= 課題一覧 =
[1] 米国の鉄鋼関税に関する記事で、2024年のベトナムの対米鉄鋼輸出量はいくらか。
[2] 米国の鉄鋼関税に関する記事を、最後の文の後から書き進めてください。

= 出典 =
┌──

2025年02月14日(金)07時00分 公開
米国のアルミ・鉄鋼関税引き上げ、ベトナムの輸出に与える影響

<写真:dantri.com.vn>

 

米国のドナルド・トランプ前大統領は、輸入アルミ・鉄鋼製品に対し25%の関税を課す大統領令に署名した。この決定により、2024年に米国への鉄鋼輸出量が急増したベトナムにとって、今後の輸出環境が変化する可能性がある。

 

米国の関税引き上げの背景と狙いには、国内産業の保護や中国からの迂回輸入の防止がある。ベトナムはここ数年、鉄鋼輸出を急速に拡大させてきたが、今回の措置が競争環境にどのような影響を及ぼすのかが注目される。

 

トランプ前大統領は2018年、鉄鋼製品に25%、アルミ製品に10%の関税を導入したが、カナダ、メキシコ、ブラジルなど一部の国には例外措置を適用していた。しかし、今回の決定ではこれらの例外を撤廃し、すべての国からの輸入品に25%の関税を適用する方針を示した。

 

さらに、輸入鉄鋼には「北米で溶解・鋳造されたものに限る」という新たな要件が追加された。これにより、中国製の鉄鋼・アルミ製品が第三国を経由して米国市場に流入することを防ぐ狙いがある。米国政府は、こうした措置によって国内産業を保護し、雇用の創出を促進するとしている。

 

米国は依然として世界最大の鉄鋼輸入国であり、2024年の主要な供給国はカナダ、ブラジル、メキシコ、韓国である。

 

一方、ベトナムの鉄鋼輸出は急成長しており、2024年には対米輸出量が前年比143%増の130万トンに達した。これにより、米国の鉄鋼輸入国ランキングで9位から5位へと急上昇し、市場における存在感を高めている。しかし、新たな関税措置によって今後の輸出が影響を受ける可能性がある。

└──

= 表示情報 =
┌──

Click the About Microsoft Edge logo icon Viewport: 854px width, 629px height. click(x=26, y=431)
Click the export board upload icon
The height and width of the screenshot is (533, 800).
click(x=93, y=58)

└──

= 各課題の回答 =
[1] 前年比143%増の130万トンに達した。

[2]
 

ベトナム商務省のドー・ゴック・フン貿易代表によれば、同国の鉄鋼製品には2018年からすでに25%の関税が適用されており、今回の措置による直接的な追加負担はない。しかし、これまでカナダやメキシコなどの国々が関税免除の恩恵を受けていたため、ベトナムの競争力は相対的に低かった。

 

今回の例外撤廃により、競争条件が均等化し、価格競争のハードルが下がる可能性がある。

 

ただし、米国の輸入制限強化によって世界市場の鉄鋼・アルミの流通が変化し、各国が新たな輸出先を求めることで市場競争が激化する懸念もある。ベトナム鉄鋼協会(VSA)のニエム・スアン・ダー会長は「米国市場だけではなく、他の市場でも競争が厳しくなる可能性がある」と指摘する。

 

また、米国市場への依存度が高まることを避けるため、ベトナムの鉄鋼メーカーは欧州やASEAN市場への輸出を強化する必要がある。2024年の統計によると、ベトナムの鉄鋼輸出の最大市場はEU(全体の23%)、次いでASEAN(26%)であり、米国(13%)は第3位となっている。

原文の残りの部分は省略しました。